◆ Problem to solve:
Copy the following entries exactly as they appear, everything from the line containing "Click the sad reaction emoji icon" down to the line containing "coord(54,768)".

◆ Material shown:
* * * * * * *
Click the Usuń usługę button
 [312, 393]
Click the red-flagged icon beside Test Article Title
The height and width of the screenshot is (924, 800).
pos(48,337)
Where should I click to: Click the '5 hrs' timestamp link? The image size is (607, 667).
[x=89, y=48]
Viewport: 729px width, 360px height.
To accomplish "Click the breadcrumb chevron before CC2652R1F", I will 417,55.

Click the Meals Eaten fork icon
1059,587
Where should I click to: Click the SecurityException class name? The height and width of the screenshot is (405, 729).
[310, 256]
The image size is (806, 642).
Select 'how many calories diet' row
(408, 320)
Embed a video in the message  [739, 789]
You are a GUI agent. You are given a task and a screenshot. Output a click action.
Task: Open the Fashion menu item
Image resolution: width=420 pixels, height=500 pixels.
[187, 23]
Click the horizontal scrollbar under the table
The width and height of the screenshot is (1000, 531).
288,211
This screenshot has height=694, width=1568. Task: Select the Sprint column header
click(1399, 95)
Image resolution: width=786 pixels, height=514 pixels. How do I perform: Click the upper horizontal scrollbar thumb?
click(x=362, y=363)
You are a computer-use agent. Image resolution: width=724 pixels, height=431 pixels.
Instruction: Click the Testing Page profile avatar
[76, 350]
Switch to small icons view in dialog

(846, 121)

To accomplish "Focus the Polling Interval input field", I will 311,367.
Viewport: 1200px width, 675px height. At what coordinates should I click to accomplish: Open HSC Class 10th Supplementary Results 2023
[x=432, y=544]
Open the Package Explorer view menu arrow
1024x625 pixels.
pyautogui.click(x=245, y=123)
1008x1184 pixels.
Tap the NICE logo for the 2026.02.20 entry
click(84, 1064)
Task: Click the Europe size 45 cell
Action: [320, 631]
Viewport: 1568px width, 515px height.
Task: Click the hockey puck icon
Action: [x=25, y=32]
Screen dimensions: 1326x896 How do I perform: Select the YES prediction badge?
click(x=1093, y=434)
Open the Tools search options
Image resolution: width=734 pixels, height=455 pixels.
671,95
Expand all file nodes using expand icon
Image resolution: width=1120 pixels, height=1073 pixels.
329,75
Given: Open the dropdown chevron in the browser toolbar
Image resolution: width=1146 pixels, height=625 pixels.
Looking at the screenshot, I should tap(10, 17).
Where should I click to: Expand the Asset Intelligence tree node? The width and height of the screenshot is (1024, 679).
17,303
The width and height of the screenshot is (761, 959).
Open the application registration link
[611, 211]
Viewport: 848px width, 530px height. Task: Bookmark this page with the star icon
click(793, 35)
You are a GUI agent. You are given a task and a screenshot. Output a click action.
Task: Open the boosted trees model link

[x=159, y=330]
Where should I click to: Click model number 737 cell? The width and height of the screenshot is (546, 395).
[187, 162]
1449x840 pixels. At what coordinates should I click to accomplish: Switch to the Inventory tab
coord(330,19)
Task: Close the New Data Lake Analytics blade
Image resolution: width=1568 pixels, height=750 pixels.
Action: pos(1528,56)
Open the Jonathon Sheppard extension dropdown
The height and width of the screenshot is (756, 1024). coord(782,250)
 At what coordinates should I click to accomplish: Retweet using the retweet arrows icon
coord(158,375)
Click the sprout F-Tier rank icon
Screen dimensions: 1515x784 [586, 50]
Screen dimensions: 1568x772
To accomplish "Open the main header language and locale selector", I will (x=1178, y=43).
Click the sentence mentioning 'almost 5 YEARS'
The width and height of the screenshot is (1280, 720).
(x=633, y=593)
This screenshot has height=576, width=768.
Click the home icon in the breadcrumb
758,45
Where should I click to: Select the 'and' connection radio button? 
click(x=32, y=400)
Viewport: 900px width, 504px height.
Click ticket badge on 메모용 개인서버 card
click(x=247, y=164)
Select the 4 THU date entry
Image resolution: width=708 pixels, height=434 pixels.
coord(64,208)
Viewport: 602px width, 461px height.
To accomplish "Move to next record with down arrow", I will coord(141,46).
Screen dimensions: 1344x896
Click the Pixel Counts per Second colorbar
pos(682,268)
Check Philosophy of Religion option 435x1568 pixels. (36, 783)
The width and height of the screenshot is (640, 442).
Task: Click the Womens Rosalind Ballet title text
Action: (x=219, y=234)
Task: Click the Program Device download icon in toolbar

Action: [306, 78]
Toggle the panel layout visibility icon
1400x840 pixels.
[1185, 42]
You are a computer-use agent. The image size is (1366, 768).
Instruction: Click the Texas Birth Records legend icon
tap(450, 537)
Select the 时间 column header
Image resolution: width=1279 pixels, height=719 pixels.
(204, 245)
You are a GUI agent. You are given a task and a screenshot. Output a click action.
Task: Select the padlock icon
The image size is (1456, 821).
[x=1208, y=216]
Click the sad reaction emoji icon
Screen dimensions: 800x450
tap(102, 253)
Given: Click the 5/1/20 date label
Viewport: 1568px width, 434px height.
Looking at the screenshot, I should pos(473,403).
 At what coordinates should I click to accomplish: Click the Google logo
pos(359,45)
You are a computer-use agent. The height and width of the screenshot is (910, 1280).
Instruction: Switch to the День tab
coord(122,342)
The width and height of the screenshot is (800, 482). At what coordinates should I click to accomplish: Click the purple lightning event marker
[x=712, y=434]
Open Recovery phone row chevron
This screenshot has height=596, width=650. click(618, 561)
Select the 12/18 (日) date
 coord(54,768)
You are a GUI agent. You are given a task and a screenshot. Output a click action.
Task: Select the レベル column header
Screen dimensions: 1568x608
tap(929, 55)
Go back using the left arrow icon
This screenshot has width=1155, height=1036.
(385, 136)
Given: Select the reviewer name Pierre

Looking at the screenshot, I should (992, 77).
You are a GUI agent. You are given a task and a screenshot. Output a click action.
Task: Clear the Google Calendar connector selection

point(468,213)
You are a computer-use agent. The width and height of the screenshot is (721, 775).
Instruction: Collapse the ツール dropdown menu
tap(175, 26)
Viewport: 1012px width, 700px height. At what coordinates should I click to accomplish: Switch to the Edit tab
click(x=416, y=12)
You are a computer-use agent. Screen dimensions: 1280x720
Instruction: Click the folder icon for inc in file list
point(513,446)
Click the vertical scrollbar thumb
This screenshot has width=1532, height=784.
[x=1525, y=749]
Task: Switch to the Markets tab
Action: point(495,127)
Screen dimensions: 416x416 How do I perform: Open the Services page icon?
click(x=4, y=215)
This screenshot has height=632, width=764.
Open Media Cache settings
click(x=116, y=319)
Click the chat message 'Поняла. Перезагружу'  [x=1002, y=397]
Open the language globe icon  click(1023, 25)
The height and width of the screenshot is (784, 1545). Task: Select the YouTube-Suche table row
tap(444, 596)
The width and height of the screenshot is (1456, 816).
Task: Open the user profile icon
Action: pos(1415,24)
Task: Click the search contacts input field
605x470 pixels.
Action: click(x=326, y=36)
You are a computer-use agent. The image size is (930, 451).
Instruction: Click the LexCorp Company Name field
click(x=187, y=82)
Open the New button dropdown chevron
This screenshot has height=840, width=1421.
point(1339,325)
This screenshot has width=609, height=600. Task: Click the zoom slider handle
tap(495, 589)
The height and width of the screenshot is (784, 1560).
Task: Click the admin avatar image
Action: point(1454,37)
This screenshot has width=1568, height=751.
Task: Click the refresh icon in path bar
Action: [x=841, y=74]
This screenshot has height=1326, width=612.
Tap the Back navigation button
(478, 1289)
* * * * * * *
◆ Complete answer:
Click the sad reaction emoji icon
Screen dimensions: 800x450
tap(102, 253)
Given: Click the 5/1/20 date label
Viewport: 1568px width, 434px height.
Looking at the screenshot, I should pos(473,403).
 At what coordinates should I click to accomplish: Click the Google logo
pos(359,45)
You are a computer-use agent. The height and width of the screenshot is (910, 1280).
Instruction: Switch to the День tab
coord(122,342)
The width and height of the screenshot is (800, 482). At what coordinates should I click to accomplish: Click the purple lightning event marker
[x=712, y=434]
Open Recovery phone row chevron
This screenshot has height=596, width=650. click(618, 561)
Select the 12/18 (日) date
 coord(54,768)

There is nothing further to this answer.